Maintaining quality surgical call coverage can be a juggling act. Promising the community a commitment of 24/7 emergency surgical coverage is an admirable yet daunting task. Finding the balance between exceptional call coverage and controlling cost of care and getting a return on that investment can seem impossible, especially when considering the acute care surgery options.
The On-Call Surgeon
Historically considered a rite of passage, on-call surgeons took their allotted call days each month, juggling their other personal and professional responsibilities. Call days stack up, overlapping clinic days, elective surgical cases, and OR block time. Instantly, personal time disappears. Time with family and friends is scarce. Sleep is scarce. Clinic wait times extend. Stress levels peak. Work suffers – professionalism is strained. The compensation? Call pay.
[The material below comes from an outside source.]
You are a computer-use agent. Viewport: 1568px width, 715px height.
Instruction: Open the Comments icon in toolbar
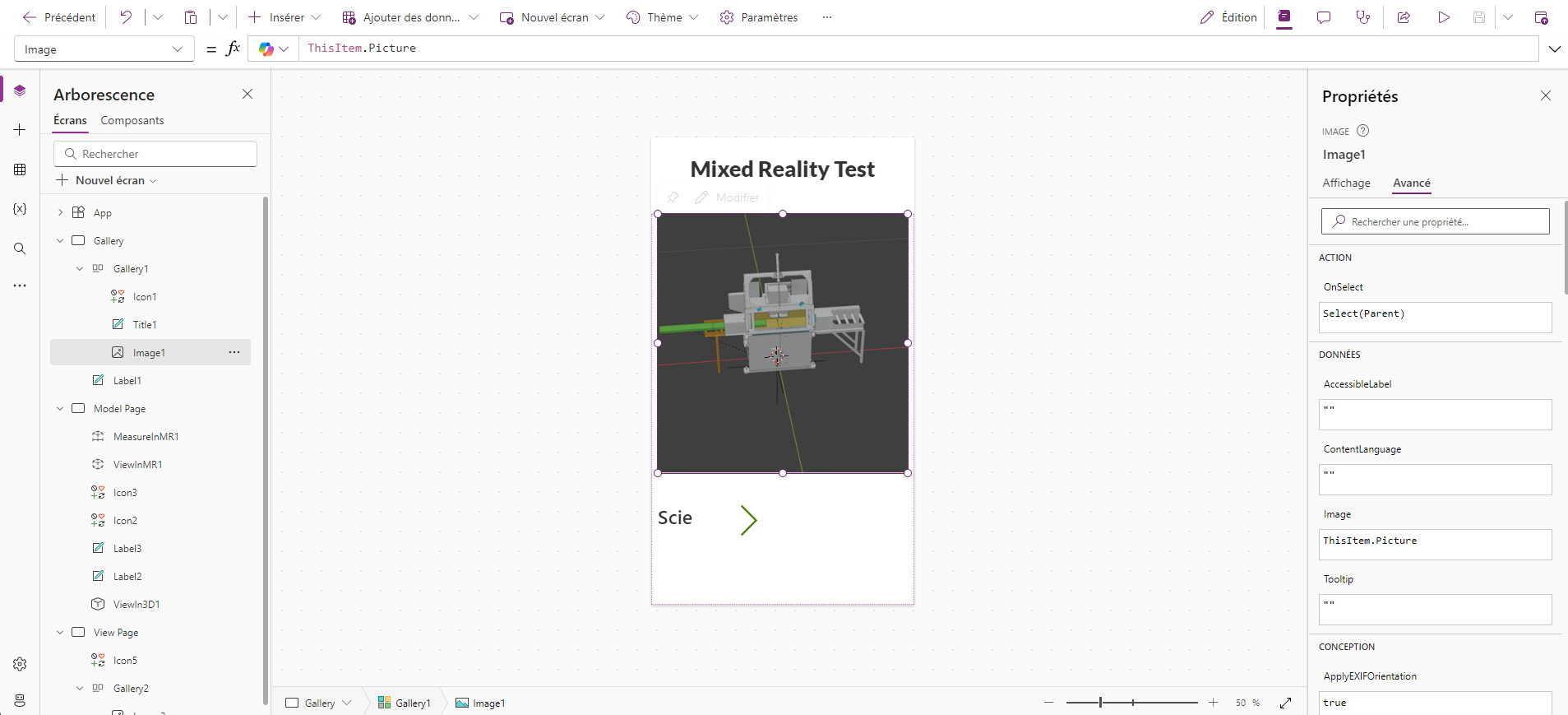click(1324, 17)
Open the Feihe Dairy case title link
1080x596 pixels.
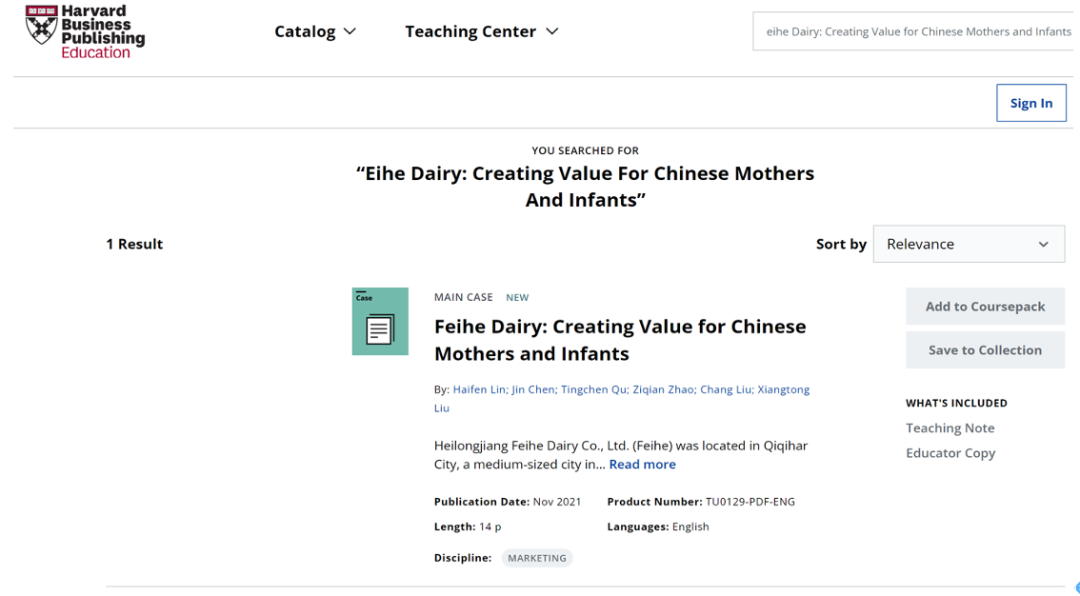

You could argue that lack of personal time, exhaustion, and high-stress levels are all a “given” when it comes to choosing a surgical career, and this is, or maybe was, true. Over time, even for the toughest old-school surgeons, the toll weighs heavy and workarounds are quickly adopted. As for younger surgeons, they did not train in a time of the “all work and no play” mentality – they have a very different expectation of work/life balance.
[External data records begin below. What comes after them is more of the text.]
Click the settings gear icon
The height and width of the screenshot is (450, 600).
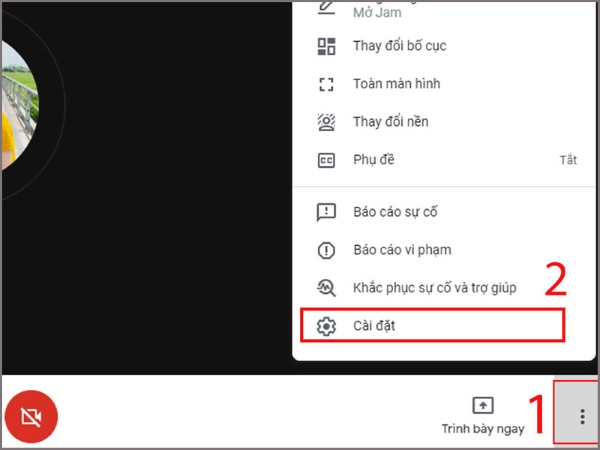[x=327, y=326]
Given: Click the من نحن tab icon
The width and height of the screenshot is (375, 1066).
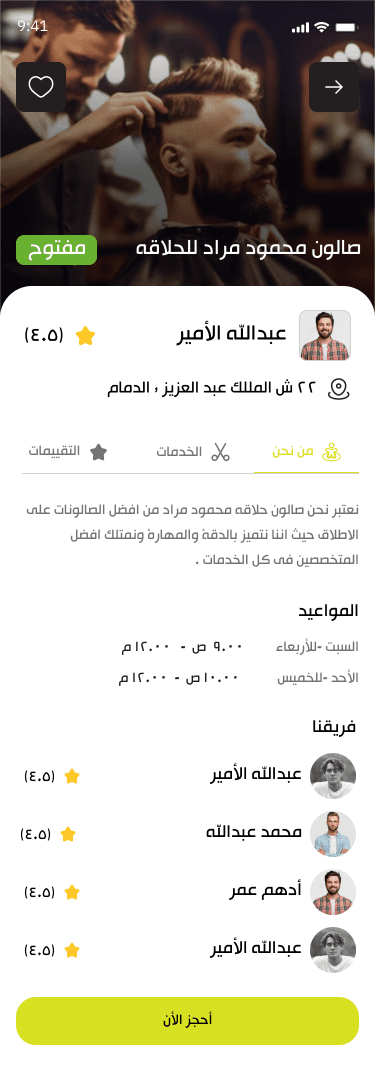Looking at the screenshot, I should 330,452.
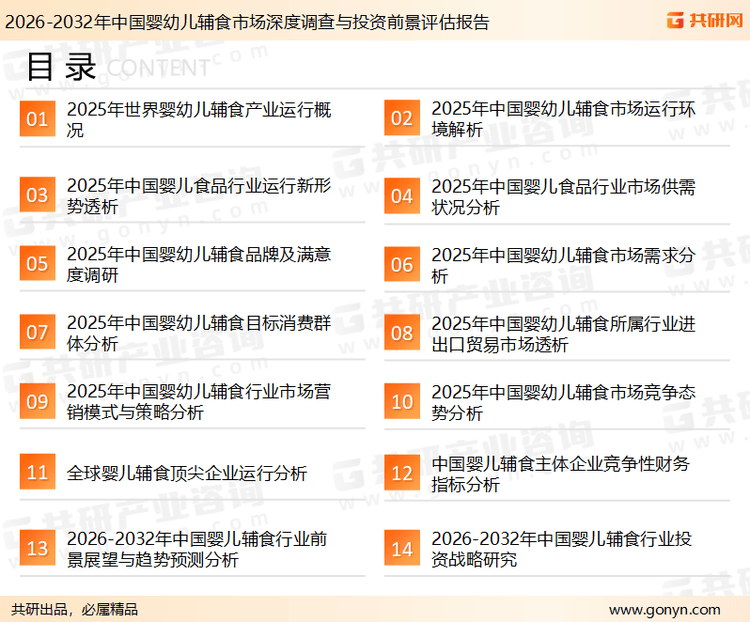Open chapter 2025年中国婴儿食品行业市场供需状况分析
The height and width of the screenshot is (622, 750).
pyautogui.click(x=563, y=197)
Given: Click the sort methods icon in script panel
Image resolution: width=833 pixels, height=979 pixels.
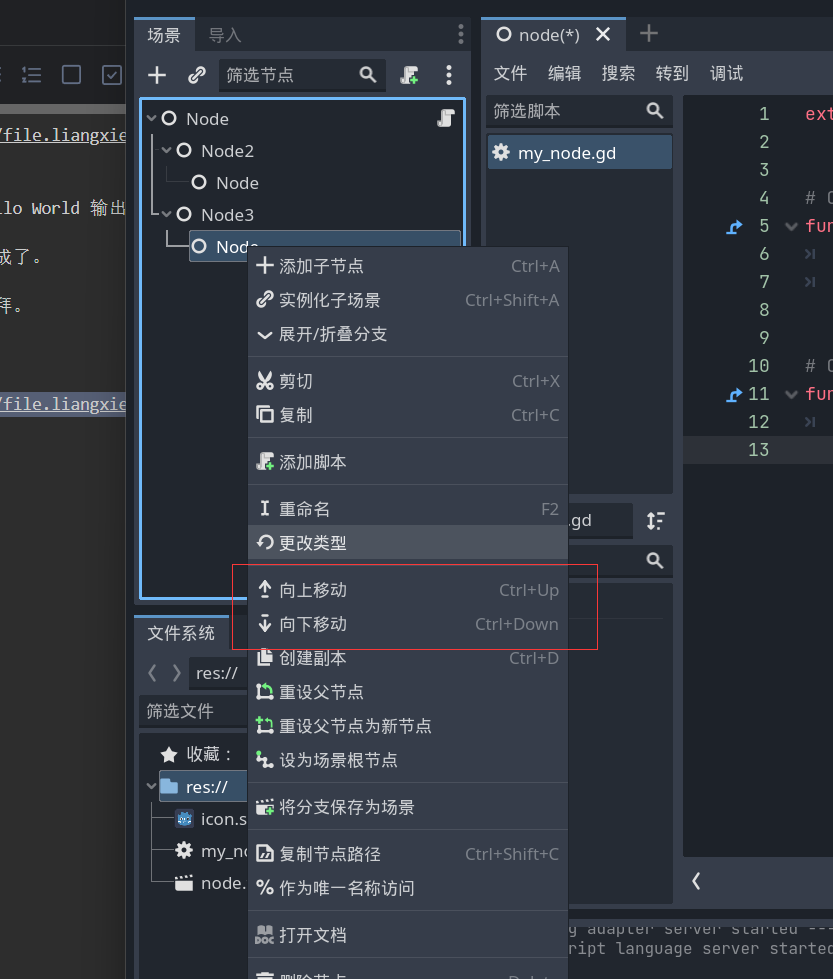Looking at the screenshot, I should click(x=655, y=521).
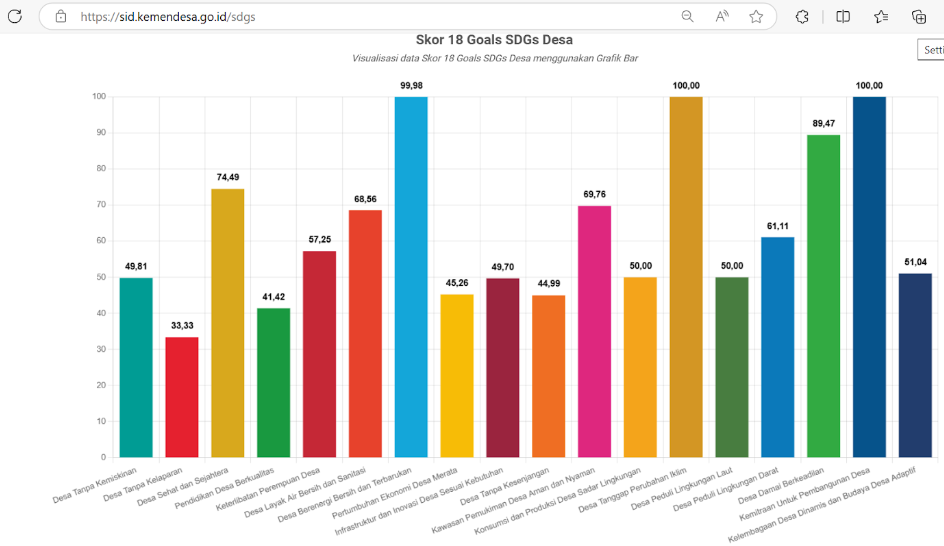Start Read Aloud from address bar
Image resolution: width=944 pixels, height=546 pixels.
click(722, 16)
In order keep some protected personal time, call days are often stacked with OR block days, or office days. As consults come in, the conflict arises – see the ED consult quickly and risk irritating all the patients waiting in the office or make the ED wait. Unfortunately, the latter is what usually occurs. Taking it a step further, attempting to “cool down” the gallbladder in the ED and schedule a follow-up in office visit the next week. The surgeon’s schedule becomes a balancing act, packing as much into the workdays as possible to protect those few personal days off. However, we all know the amount of time in a day is fixed and as responsibilities pile up, something has to give.
The Hospital
The commitment to be ready for all emergencies 24/7, 365 days a year while exceeding the standards for quality and safety measures can be an uphill battle for some hospitals. In order to maintain surgical coverage a call stipend is often required, however, as mentioned above, the revenue outlay does not ensure the hospital, gets what it is paying for. Keeping surgeons happy and their elective practices thriving while setting patient and hospital-centric expectations of call duties can often be opposing ideas.
Coverage of acute care surgeries often requires choosing from an existing surgeon pool, which can be limited, at capacity, or contain non-ideal options. Hiring surgeons can further dilute the elective surgery volume without solving the call coverage issues and in desperation, locum tenens can provide a warm body, but often, not much more.
Regardless of the choice, these standard on-call options can leave hospitals short-handed. Community surgeons taking call put the needs of their practice over the needs of the hospital. Call pay supplements their salary but does not guarantee a level of service focused on the hospital and its patients. This leads to slow ED throughput, poor OR utilization, delays in care, and unsatisfied patients. Putting locum tenens in place comes at a high cost for part-time surgeons who may not be aligned with the initiatives of the hospital, upsetting team members and patient satisfaction along the way.
An Alternative Solution: Surgicalists
It seems there are upsides and downsides any way you look at the traditional coverage options. A Surgicalist service is an option many hospitals are putting in place to solve numerous hospital issues including call coverage. Surgicalists are aligned with the hospital’s initiatives to improve qualitative measures, efficiencies, case capture, and safety metrics. They are available 24/7, without the distraction of the elective practice, and therefore, are non-threatening to the current community surgeons. The uninterrupted coverage provided by the Surgicalist improves case capture, ED throughput and patient satisfaction.